Pixel coordinate grounding data:
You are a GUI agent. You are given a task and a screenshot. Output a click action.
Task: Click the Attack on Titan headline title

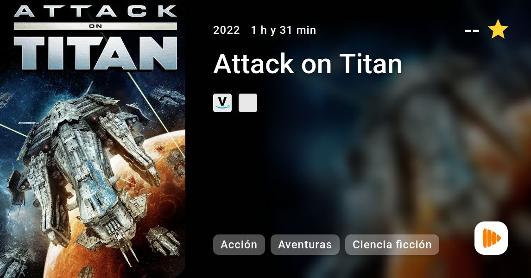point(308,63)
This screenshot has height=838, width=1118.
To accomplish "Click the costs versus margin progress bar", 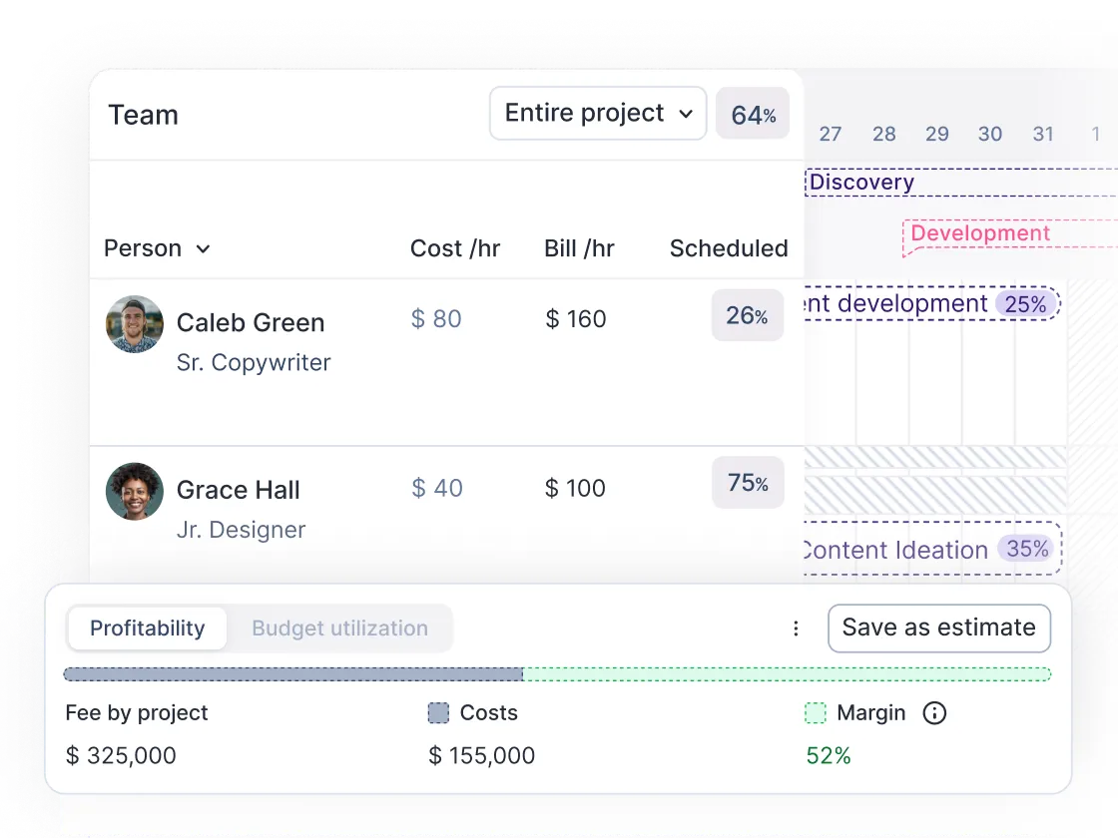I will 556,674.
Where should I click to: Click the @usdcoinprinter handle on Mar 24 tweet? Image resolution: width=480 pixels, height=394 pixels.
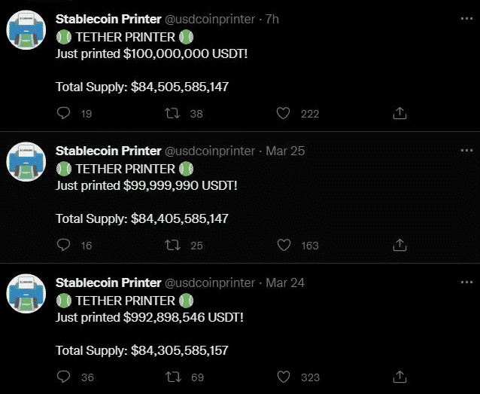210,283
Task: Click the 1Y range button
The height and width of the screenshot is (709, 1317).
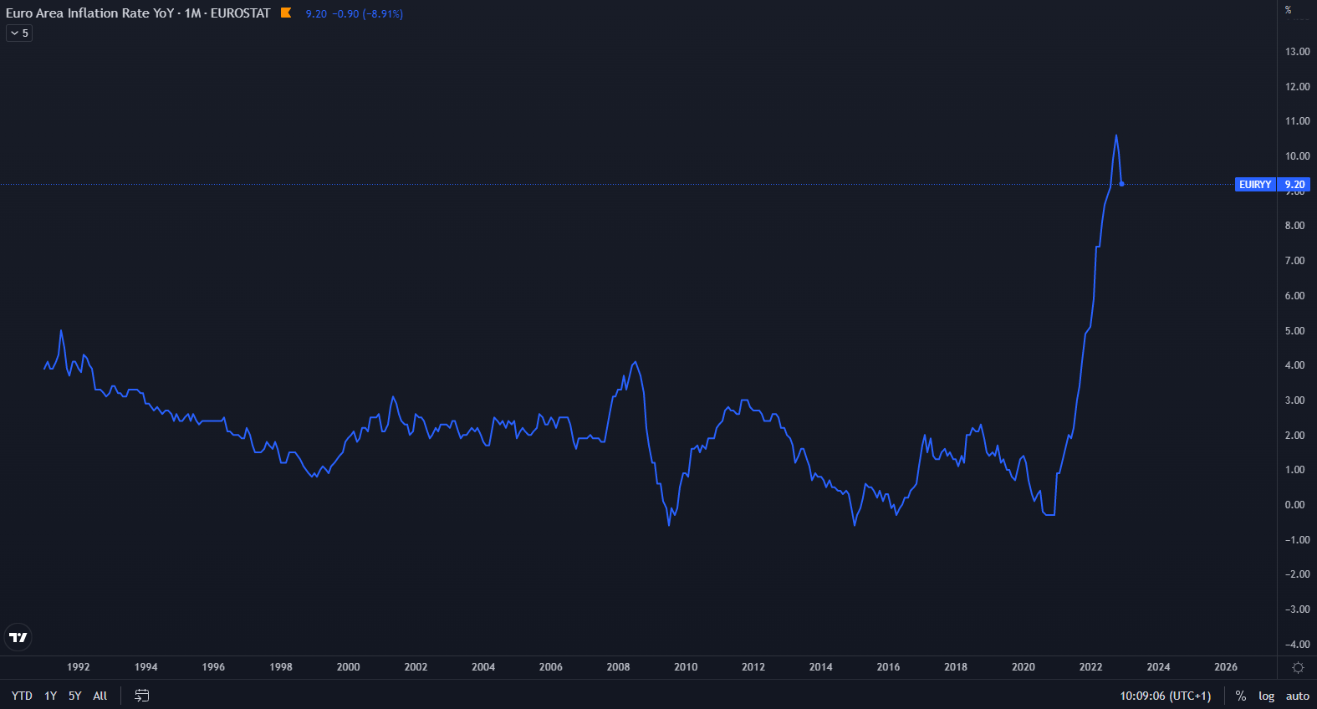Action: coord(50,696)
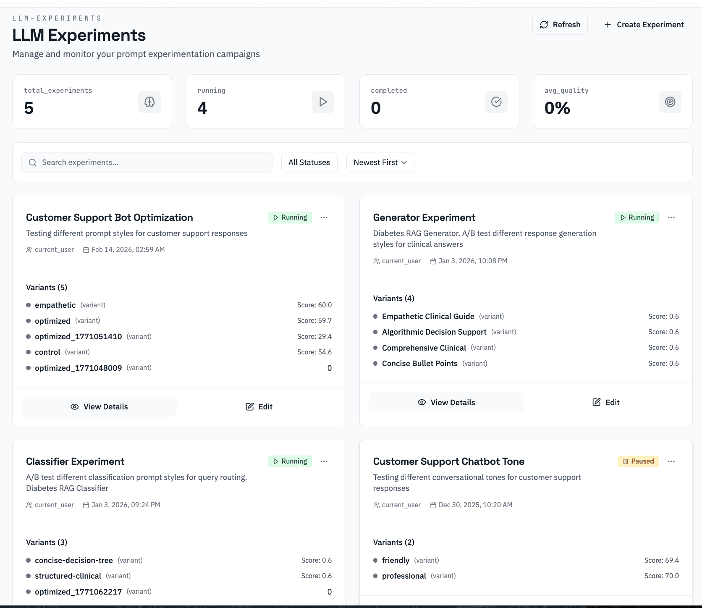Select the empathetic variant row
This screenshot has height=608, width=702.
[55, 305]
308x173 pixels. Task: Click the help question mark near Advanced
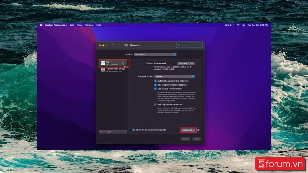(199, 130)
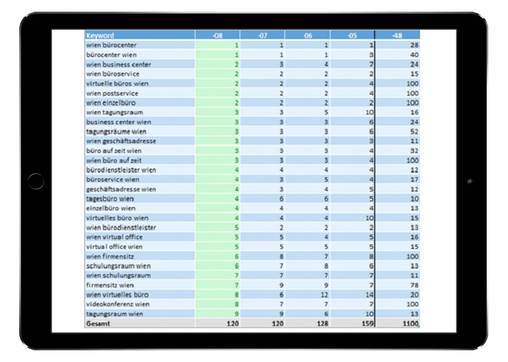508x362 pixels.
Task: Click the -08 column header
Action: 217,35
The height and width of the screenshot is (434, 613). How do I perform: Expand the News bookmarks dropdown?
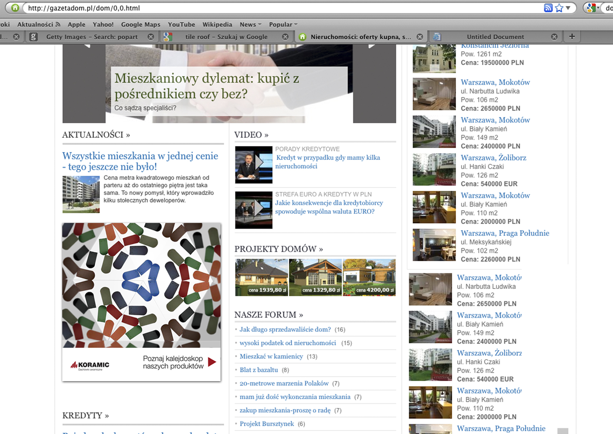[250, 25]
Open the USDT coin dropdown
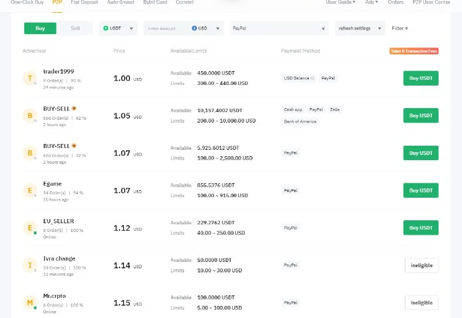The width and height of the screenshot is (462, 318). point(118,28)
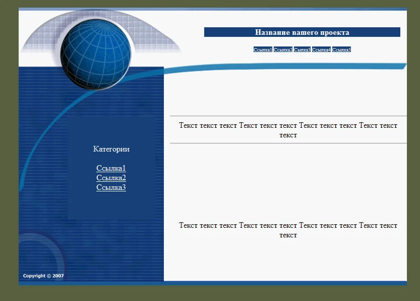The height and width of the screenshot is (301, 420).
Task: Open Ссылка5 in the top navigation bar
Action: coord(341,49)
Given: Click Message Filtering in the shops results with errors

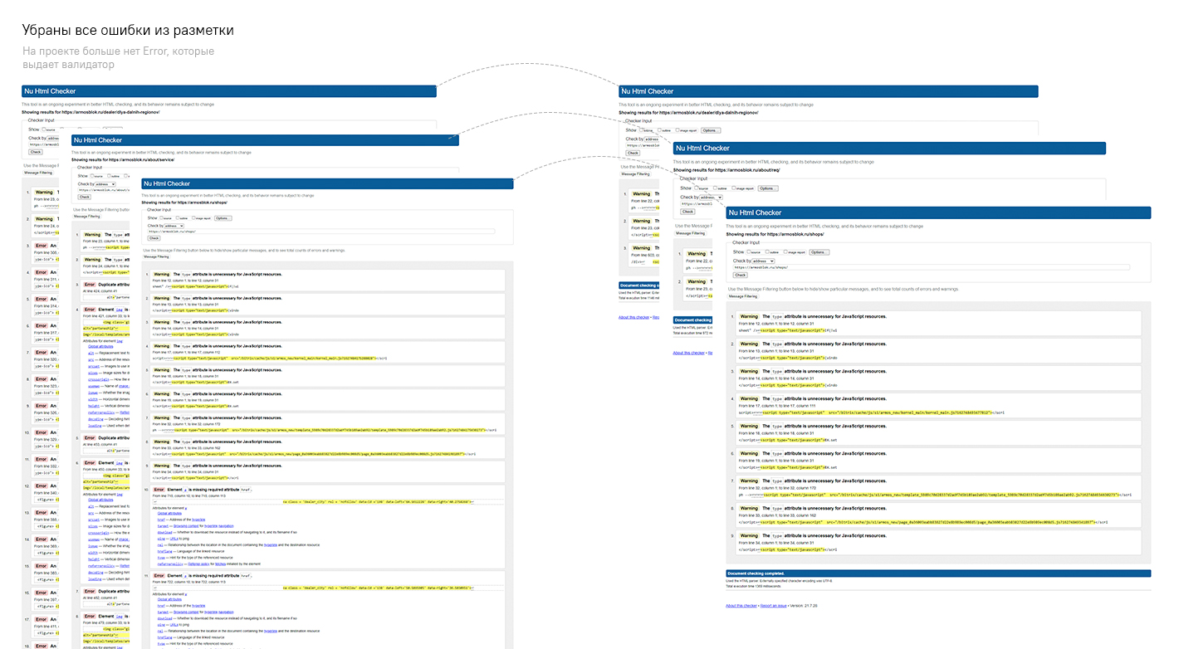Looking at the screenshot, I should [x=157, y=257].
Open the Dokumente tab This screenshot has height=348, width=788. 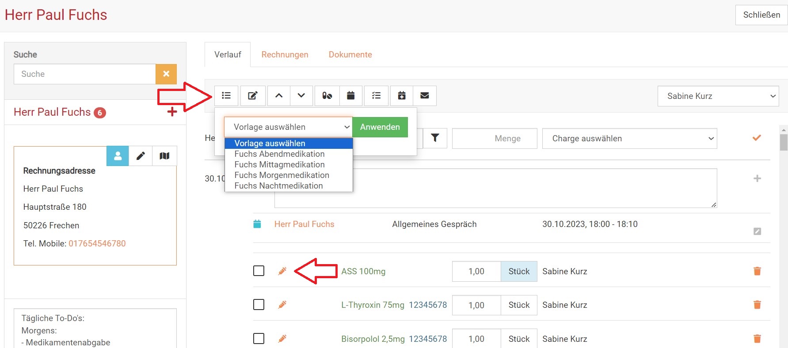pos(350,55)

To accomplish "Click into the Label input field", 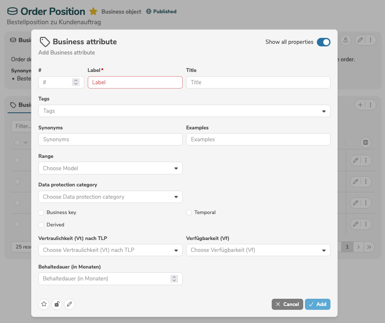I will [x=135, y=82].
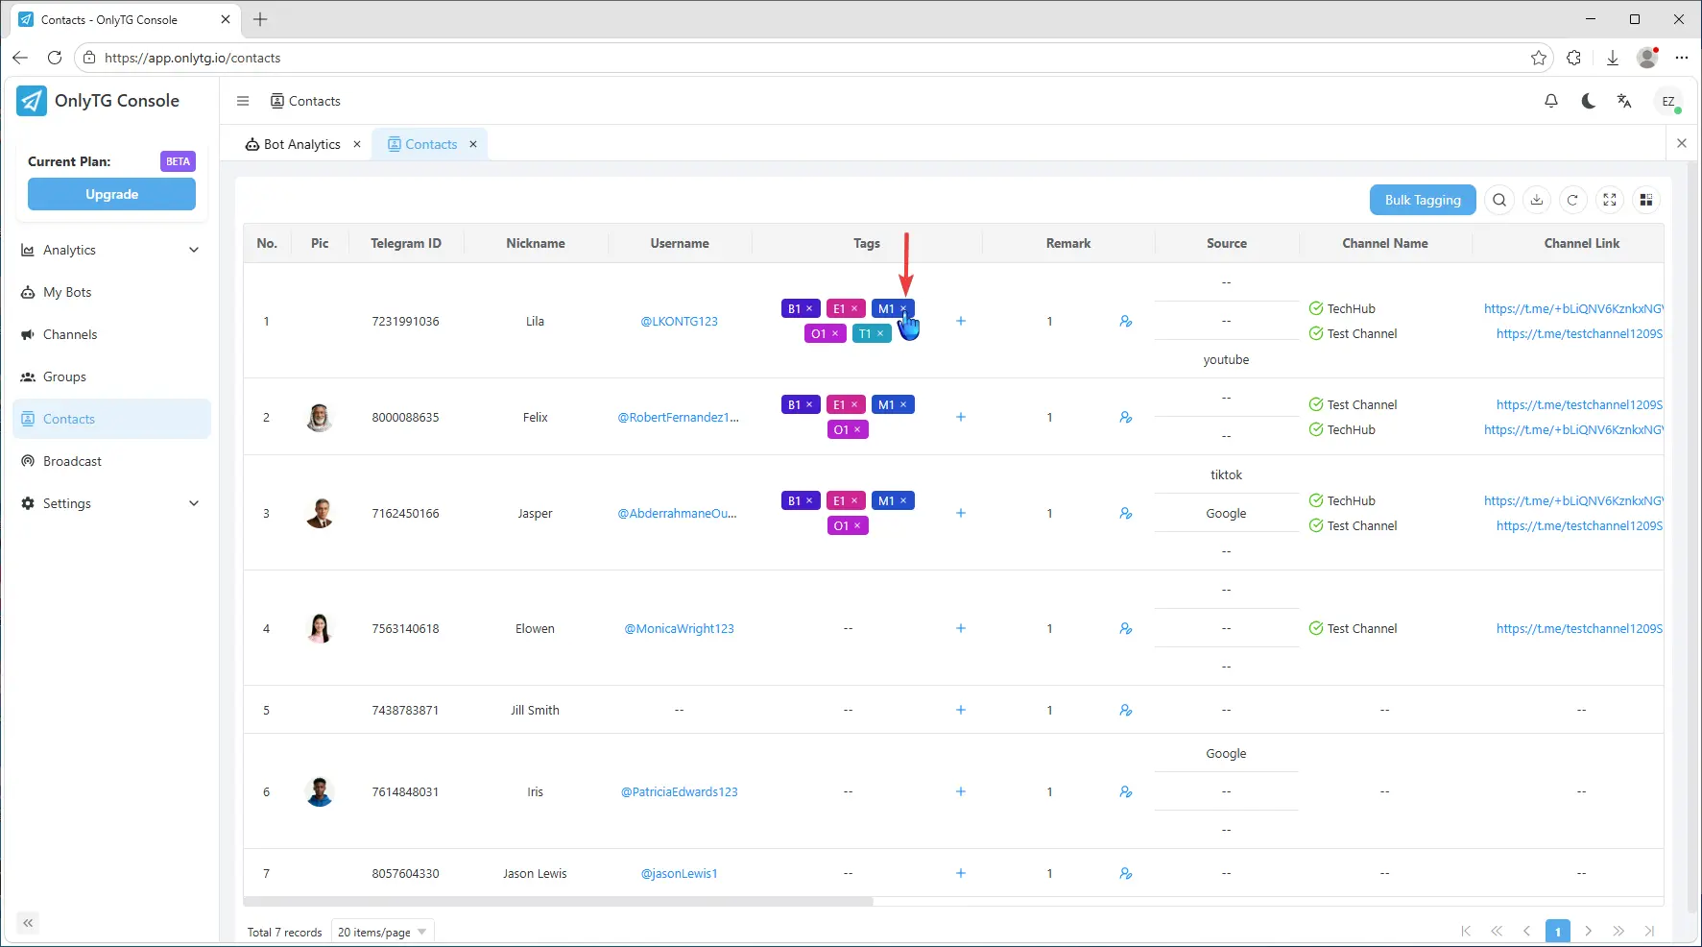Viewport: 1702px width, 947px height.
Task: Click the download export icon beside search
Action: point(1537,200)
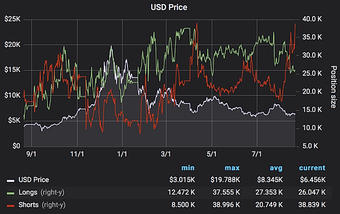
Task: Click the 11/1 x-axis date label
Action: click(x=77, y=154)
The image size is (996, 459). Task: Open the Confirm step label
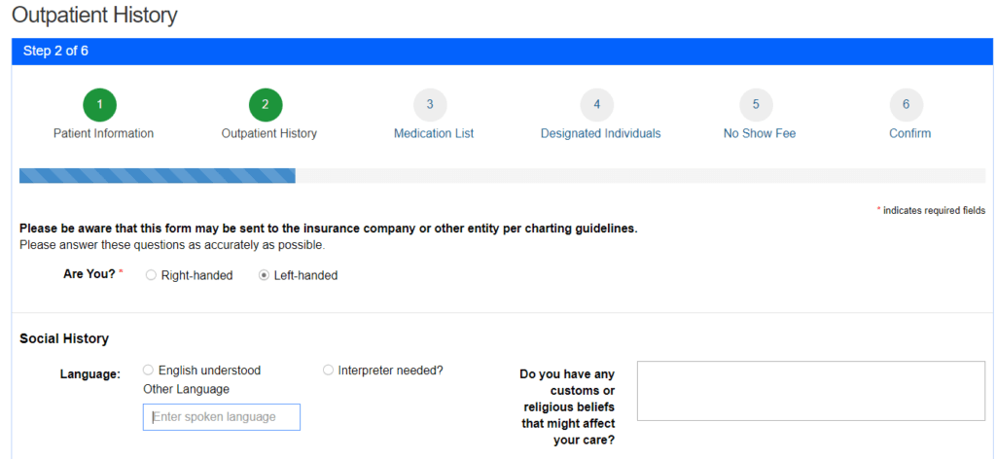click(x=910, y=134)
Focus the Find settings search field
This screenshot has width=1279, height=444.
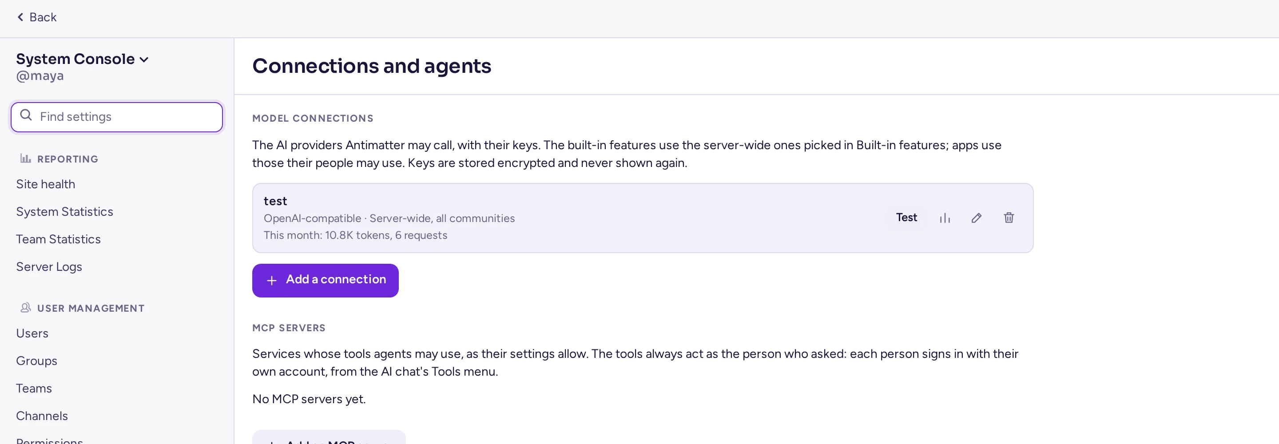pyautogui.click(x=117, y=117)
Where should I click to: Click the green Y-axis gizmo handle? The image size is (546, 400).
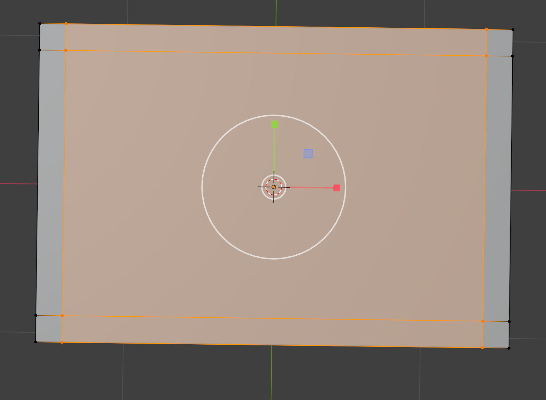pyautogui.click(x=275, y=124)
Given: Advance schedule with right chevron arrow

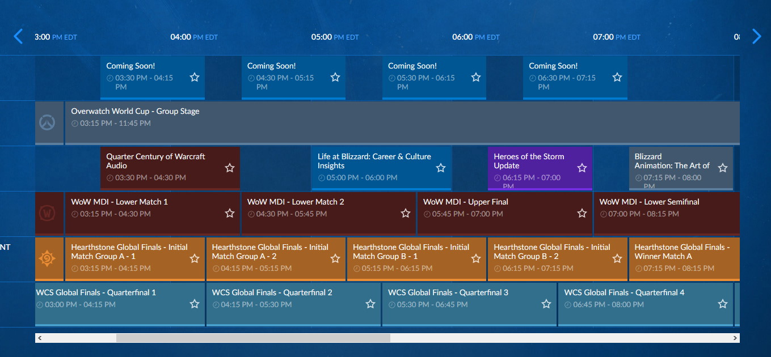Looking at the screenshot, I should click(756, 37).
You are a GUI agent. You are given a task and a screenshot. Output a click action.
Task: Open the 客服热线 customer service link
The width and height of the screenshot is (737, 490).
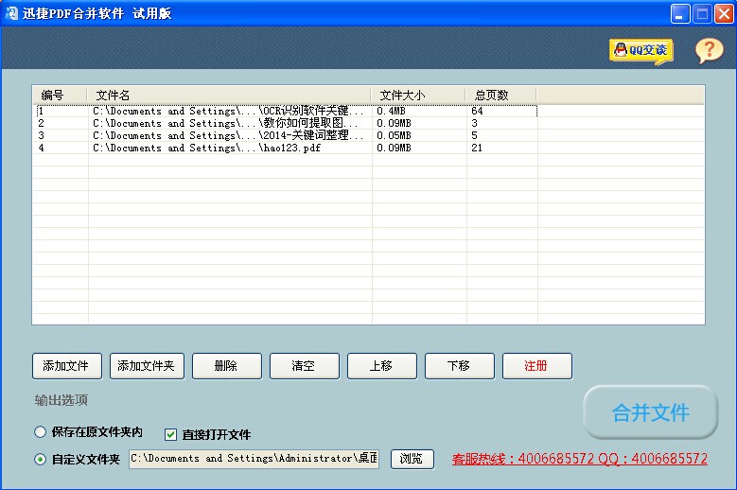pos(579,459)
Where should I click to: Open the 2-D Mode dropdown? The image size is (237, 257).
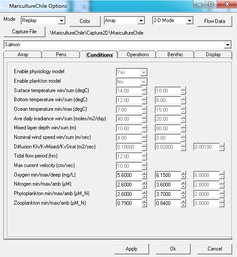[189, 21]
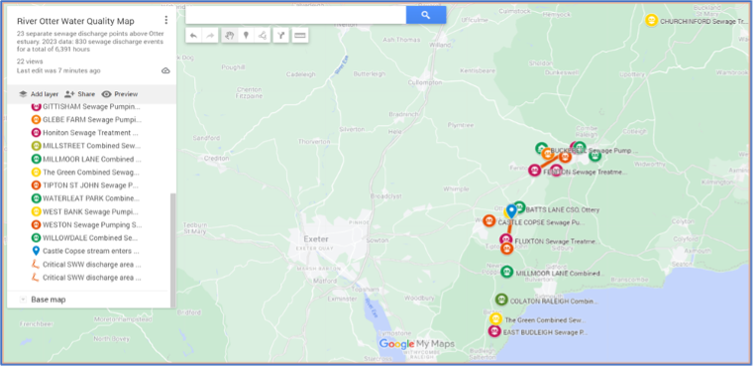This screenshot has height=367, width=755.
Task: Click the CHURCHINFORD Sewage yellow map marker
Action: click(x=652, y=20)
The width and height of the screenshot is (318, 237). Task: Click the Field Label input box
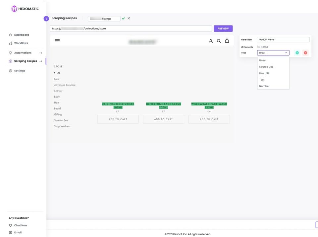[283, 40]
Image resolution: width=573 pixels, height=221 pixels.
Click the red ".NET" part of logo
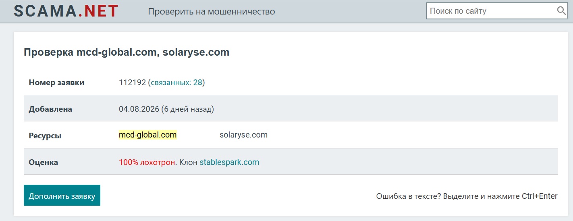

→ Exercise aim
Starting at the line above that has "Given: Advance schedule" and ending at the line that has "Task: Open the 客服热线 customer service link", copy each line exactly, leaving the pictures out and adding nothing.

→ Answer for this exercise
Given: Advance schedule with right chevron arrow

Looking at the screenshot, I should click(756, 37).
You are a GUI agent. You are given a task and a screenshot. Output a click action.
Task: Open the 客服热线 customer service link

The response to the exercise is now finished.